## Work request:
Show each line from the records below in which the word "computer" occurs.

•••••

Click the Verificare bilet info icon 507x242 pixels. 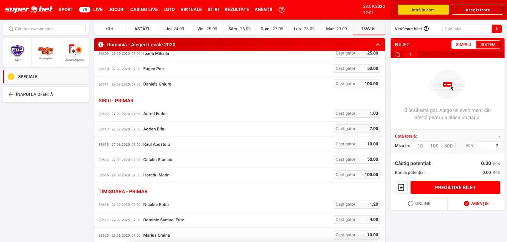coord(426,29)
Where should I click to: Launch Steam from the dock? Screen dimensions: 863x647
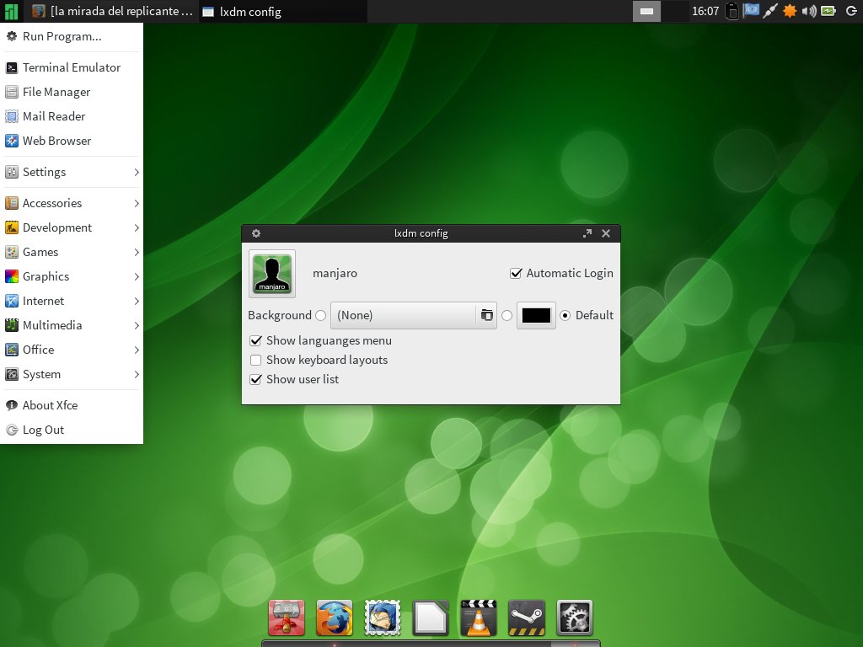[x=527, y=618]
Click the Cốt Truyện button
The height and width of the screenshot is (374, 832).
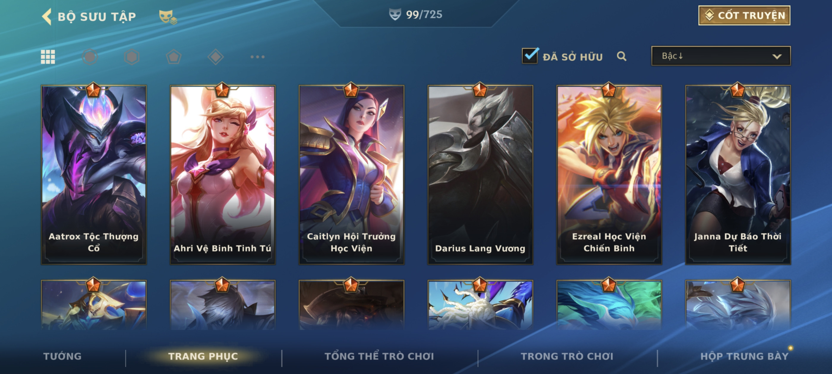coord(744,15)
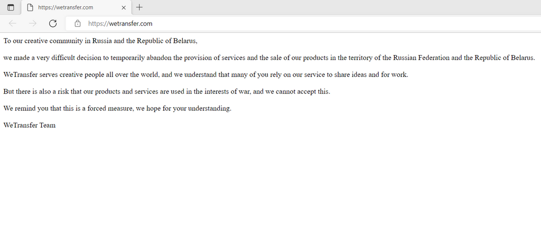Go back with the left arrow
541x229 pixels.
pyautogui.click(x=13, y=23)
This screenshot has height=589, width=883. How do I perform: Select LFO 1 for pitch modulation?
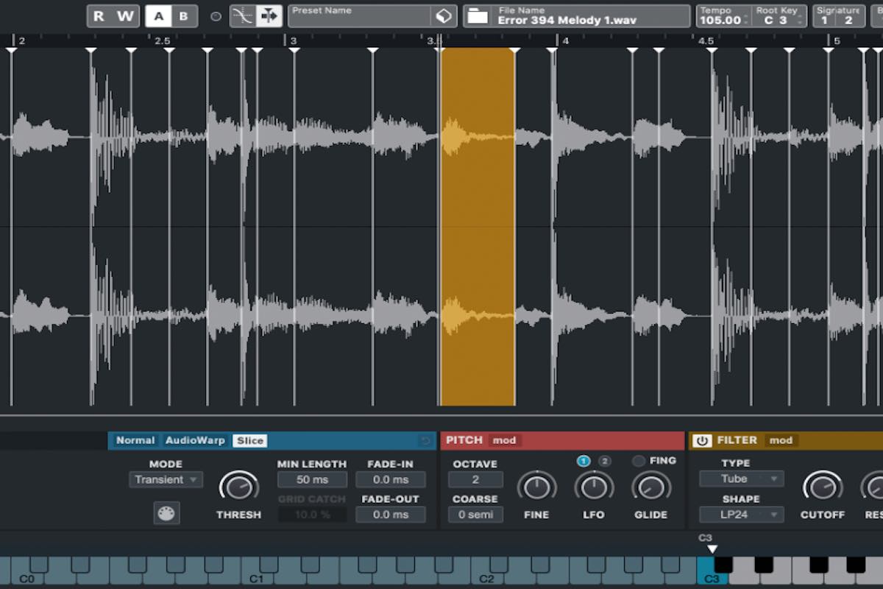584,461
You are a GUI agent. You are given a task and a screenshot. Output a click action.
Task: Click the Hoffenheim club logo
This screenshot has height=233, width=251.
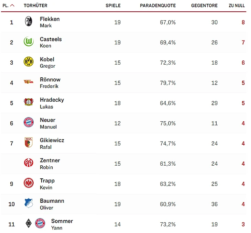(29, 203)
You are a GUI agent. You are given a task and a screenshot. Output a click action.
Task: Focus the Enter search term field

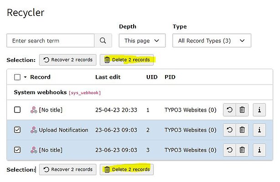(50, 40)
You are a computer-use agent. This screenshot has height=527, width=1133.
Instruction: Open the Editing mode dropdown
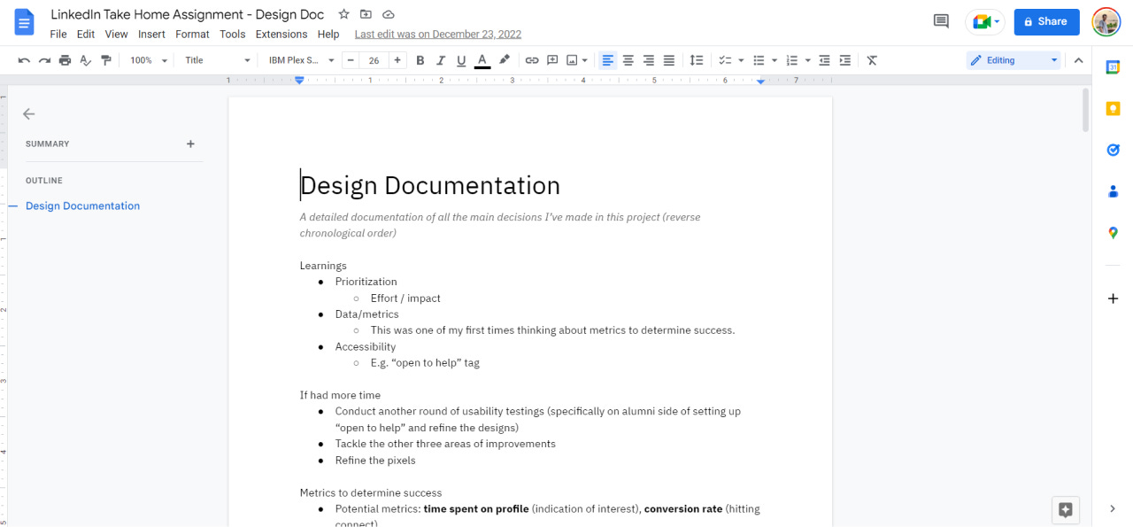tap(1013, 59)
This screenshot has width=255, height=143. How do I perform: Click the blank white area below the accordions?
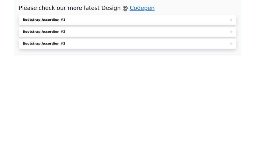pyautogui.click(x=128, y=99)
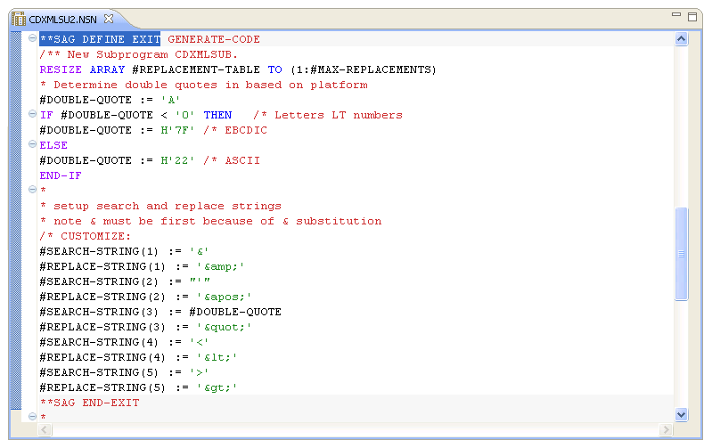The image size is (712, 448).
Task: Fold the comment block above 'setup search'
Action: [x=32, y=190]
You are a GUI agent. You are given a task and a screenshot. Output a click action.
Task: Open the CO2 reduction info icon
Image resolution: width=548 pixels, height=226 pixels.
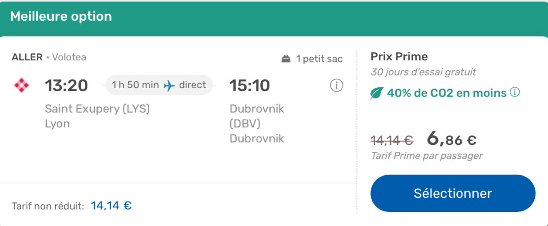514,92
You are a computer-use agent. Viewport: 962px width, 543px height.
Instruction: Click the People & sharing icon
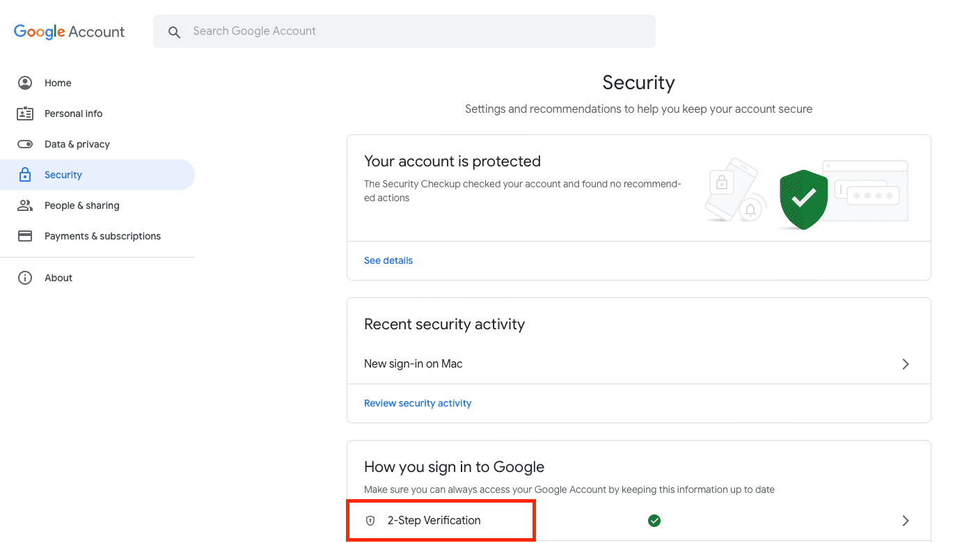25,205

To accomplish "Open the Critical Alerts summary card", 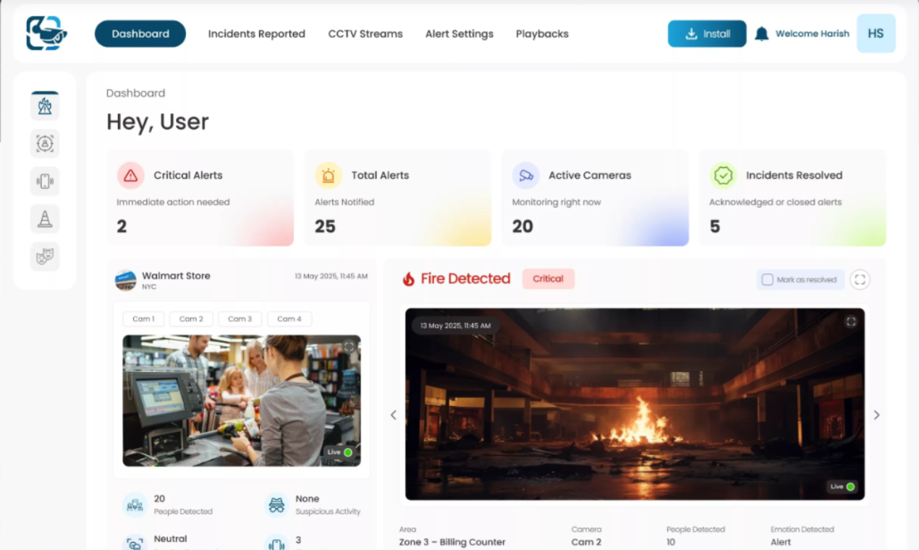I will click(200, 198).
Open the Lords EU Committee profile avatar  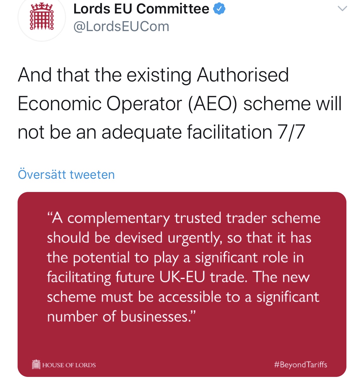(42, 18)
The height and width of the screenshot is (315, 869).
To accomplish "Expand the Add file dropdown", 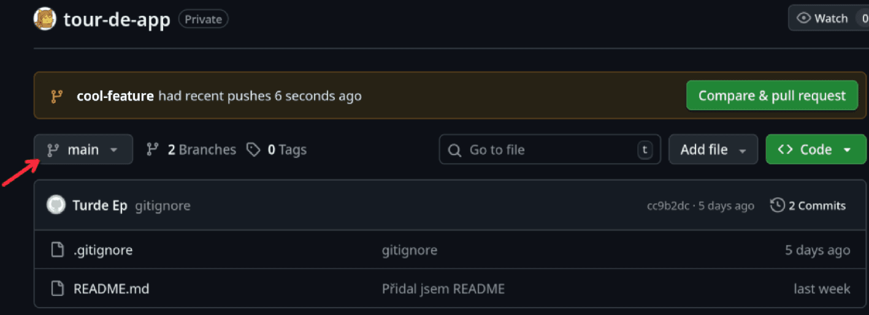I will click(x=713, y=150).
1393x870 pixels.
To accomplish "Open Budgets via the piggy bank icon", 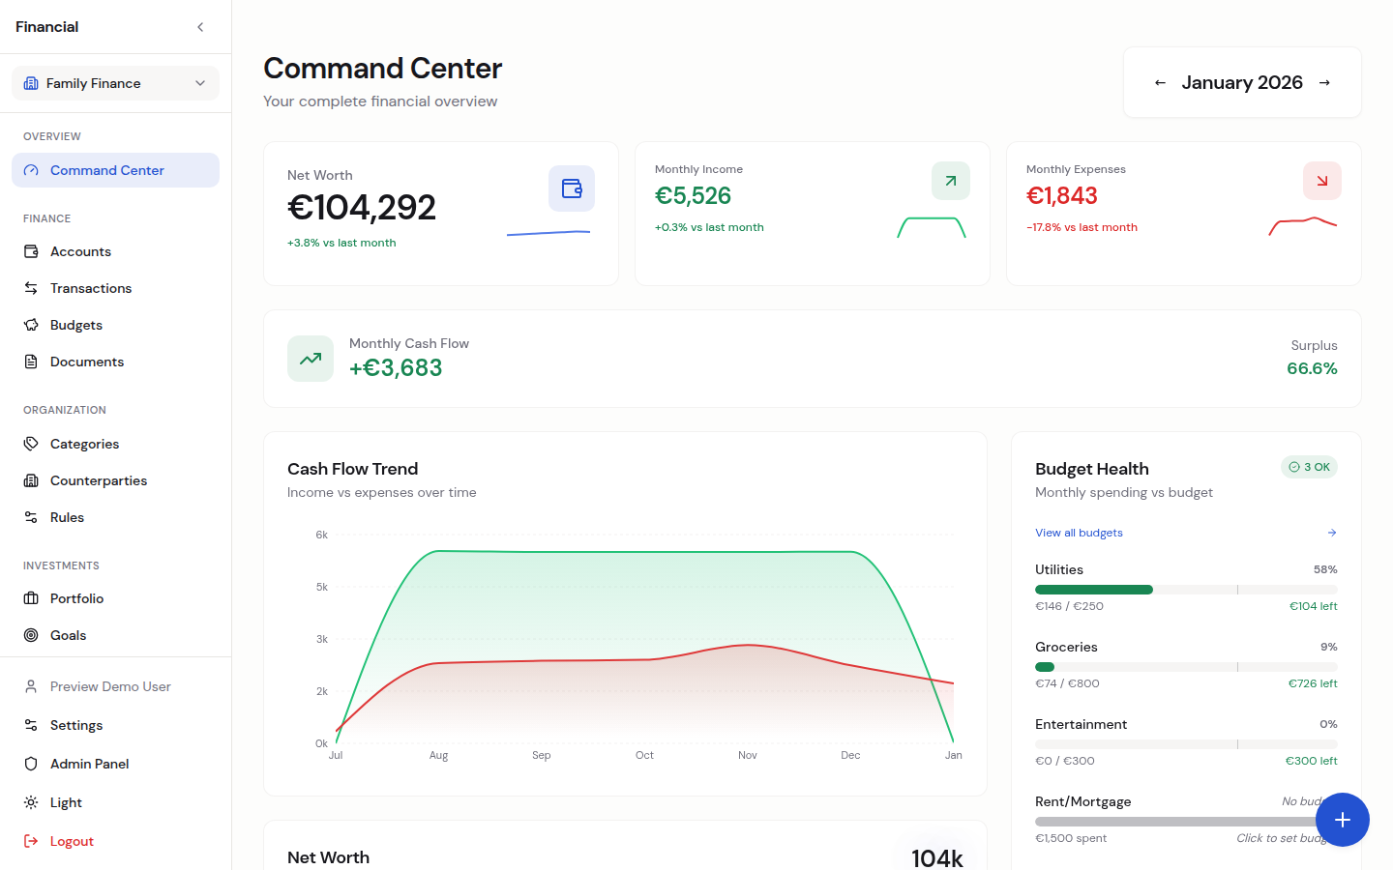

•••••

## Response for this exercise:
You are a computer-use agent. This screenshot has height=527, width=1133.
You are a computer-use agent. Viewport: 962px width, 543px height.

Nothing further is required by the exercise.